The Spectraview software supports all flavors of Eye-One (Pro (Rev A and D), Display One, and Display Two), the Spyder 2 and 3, Optix XR/DTP94/ColorEye, ColorMunki, and the NEC-branded version of the i1-2 Display that is tuned to work with the 2690 and 3090 panels.
Of the sensors on the list, the Spyder 3 and i1-Pro are going to be the best choices for the PA241W. The dedicated NEC puck may work as well, although we have only characterized a single sample, so can say nothing about the unit-to-unit variability standard i2 Display pucks exhibit. The Spyder 2 is comparatively inaccurate and produces large errors with wide-gamut displays. The Optix XR has real problems with wide gamut displays. Both measured white point and color chromaticity values are way off. The i1-2 is better in this regard, but still inaccurate for LED backlights. It also has high average unit-to-unit variation, so whether any particular unit is accurate is questionable. Recent Spyder 3 pucks (2009 and newer vintage) are OK for unit-to-unit variance (3x higher than the DTP94, half that of the i2 Display) and can at least get in the ballpark for wide gamut, LED backlit panels. Older vintages of the Spyder 3 varied wildly unit-to-unit, so measurement quality was a roll of the dice.
On the spectro front, the i1-Pro is accurate and repeatable except in the shadows. For luminance values below 0.5cd/m2 the measured values get swamped by sensor noise. You'll likely see compressed shadow details and some color casts to the lowest levels. Other than that, the results are fine. We have only characterized a single sample of the ColorMunki; based on the results, it is not high on the list of measurement devices you want to use.
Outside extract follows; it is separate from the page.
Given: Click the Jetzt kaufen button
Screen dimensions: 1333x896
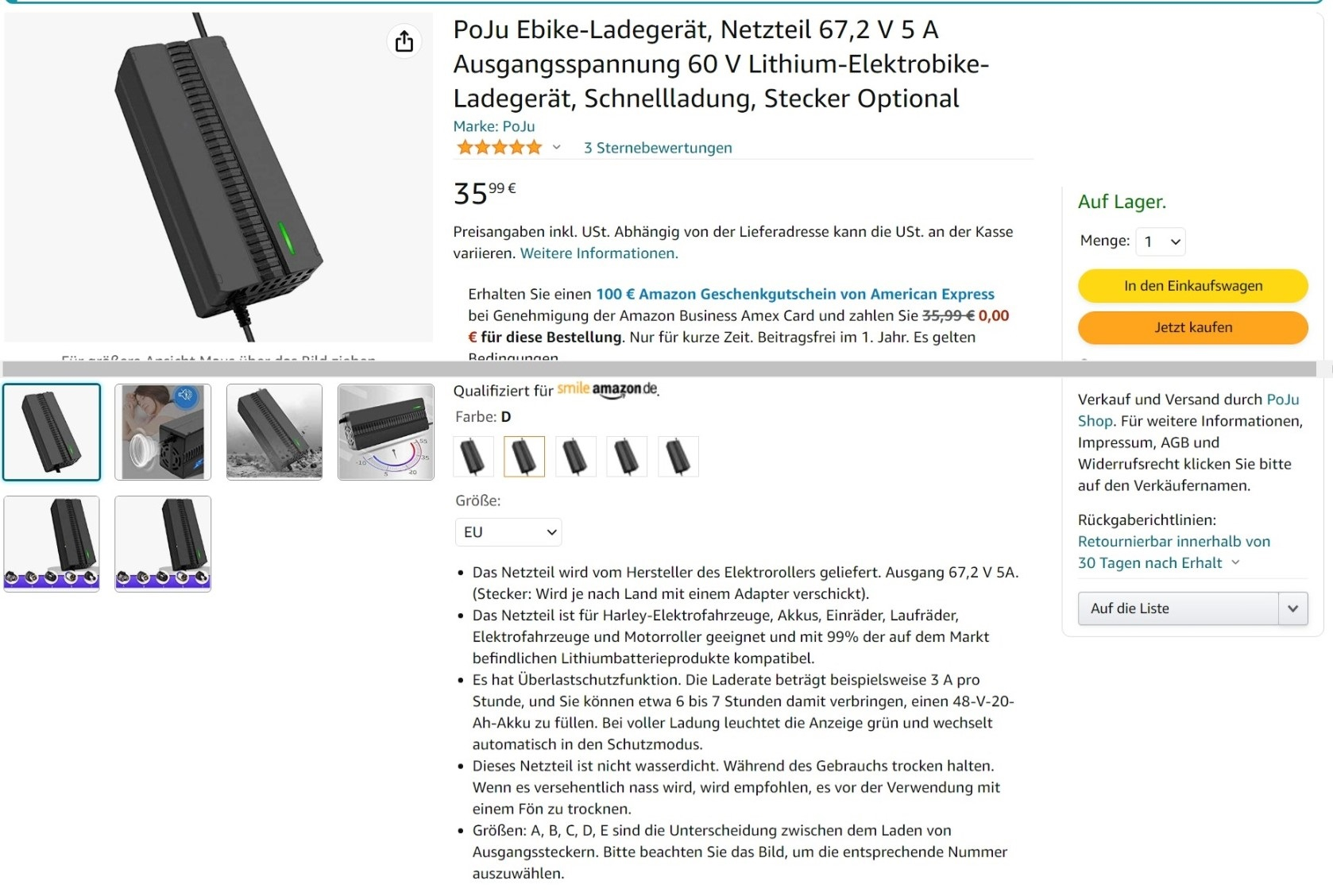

The NEC-branded i2 Display sensor looks promising in terms of accuracy with NEC's wide gamut panels. Again, based on our measurements of 17 different i2 Display pucks, there is a wide variation in accuracy. Whether the NEC-tuned puck is a good overall solution or the sample we characterized was a particularly accurate one, I can't say. Quato sells a tuned version of the DTP94 that, from their data, appears to provide both the superior accuracy of the DTP94 in standard gamut ranges and reasonably good accuracy for wider gamuts. We have not measured one of these pucks, so no direct experience.
A drawback to NEC panels in general is that they use a proprietary communication protocol rather than following the DDC standard. This means that you are stuck with NEC's calibration and profiling software for controlling the monitor hardware. NEC' s head is buried in the same sand as the digital camera manufacturers who refuse to support open standards for RAW file encoding. The hardware is good, but the software is not up to the level available from third party vendors. We saw better results in terms of neutrality, smoothness, and lack of banding by first running NEC's software to calibrate the display and then building a profile using ColorEyes than by using only NEC's software.